Held to five hits at the plate, the Indians committed five errors while issuing 12 walks and hitting two batters en route to a 13-3 loss to the Tujunga Blackhawks in six innings Saturday at Scholl Canyon Ballfields.

“It was just a lack of energy,” Burbank Manager Sergio Ortega said. “[The players] just weren’t into it today.”

Burbank, which had previously defeated Tujunga on Wednesday, will now look to bring the title home in the if-necessary final on Monday night back at Scholl at 6:30.

“It’s alright, we’ll be back Monday,” Ortega said. “We’ll be prepared.”

With two outs in the top of the third, Burbank’s Jesse Rodriguez worked a walk before Matthew Shaugabay singled to left field for the Indians’ first hit of the day.

A bloop single to left-center field followed from Joseph Augustine to score Rodriguez for a 1-0 lead and the Indians looked to be off and running.
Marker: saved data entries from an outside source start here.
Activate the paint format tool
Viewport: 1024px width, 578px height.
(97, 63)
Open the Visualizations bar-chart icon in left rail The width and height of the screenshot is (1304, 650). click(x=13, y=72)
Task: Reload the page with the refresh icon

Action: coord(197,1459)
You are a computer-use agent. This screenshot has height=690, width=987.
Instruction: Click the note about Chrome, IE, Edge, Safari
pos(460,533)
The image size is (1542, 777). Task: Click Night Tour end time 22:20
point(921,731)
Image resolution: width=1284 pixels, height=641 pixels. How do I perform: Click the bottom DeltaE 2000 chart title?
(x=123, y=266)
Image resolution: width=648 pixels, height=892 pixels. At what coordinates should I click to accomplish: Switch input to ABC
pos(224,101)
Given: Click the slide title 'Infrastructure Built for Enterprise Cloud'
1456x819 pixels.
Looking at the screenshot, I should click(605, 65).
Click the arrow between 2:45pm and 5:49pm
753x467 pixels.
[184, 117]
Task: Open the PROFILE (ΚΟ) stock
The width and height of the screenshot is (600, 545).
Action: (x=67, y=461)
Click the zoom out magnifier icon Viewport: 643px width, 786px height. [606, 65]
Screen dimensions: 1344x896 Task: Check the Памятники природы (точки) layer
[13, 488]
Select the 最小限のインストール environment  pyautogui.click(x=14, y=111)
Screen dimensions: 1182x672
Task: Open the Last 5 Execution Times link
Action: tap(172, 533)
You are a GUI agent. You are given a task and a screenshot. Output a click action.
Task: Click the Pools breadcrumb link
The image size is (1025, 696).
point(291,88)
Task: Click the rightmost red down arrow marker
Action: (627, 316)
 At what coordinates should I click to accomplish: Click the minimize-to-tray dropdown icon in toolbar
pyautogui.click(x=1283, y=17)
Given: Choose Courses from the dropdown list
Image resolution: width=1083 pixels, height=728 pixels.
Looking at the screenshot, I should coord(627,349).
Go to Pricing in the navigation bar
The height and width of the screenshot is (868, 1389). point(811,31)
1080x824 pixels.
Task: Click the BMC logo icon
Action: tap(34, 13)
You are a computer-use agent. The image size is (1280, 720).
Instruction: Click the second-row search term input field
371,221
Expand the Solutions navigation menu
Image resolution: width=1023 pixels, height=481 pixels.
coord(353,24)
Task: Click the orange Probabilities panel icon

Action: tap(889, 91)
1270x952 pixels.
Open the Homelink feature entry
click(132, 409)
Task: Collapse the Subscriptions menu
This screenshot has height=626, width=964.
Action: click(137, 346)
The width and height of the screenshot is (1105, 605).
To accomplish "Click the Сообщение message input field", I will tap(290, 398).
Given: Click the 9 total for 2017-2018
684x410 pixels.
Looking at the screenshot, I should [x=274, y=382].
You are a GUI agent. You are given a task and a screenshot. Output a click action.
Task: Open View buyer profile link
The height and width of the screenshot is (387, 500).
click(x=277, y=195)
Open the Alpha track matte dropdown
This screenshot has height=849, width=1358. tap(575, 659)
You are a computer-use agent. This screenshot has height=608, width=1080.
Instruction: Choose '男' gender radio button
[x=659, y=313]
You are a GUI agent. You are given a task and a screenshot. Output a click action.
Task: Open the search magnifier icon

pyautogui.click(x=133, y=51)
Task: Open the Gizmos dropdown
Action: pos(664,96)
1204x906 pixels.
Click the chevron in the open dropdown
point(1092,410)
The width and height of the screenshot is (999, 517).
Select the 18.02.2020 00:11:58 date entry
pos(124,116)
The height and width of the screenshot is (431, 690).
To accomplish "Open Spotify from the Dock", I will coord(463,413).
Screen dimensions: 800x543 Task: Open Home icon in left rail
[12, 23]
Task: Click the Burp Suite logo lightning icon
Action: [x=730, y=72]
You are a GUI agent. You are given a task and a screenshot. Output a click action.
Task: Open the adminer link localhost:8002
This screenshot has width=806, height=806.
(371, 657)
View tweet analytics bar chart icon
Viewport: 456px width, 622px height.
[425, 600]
Carter Kessinger then scored Shaugabay on an infield single that led to an error on the same play, allowing a 3-0 lead when Augustine came around to score.

Just as Burbank seemed to be playing to form, though, all its momentum waned when Tujunga rebounded to tie it with three runs in its half of the third on its way to scoring the final 13 runs of the ballgame.

“In a championship game, you gotta be ready for anything,” Ortega said. “Once the water started dripping, the floodgates just opened. Once they got going, we didn’t stop them. They just kept the momentum.”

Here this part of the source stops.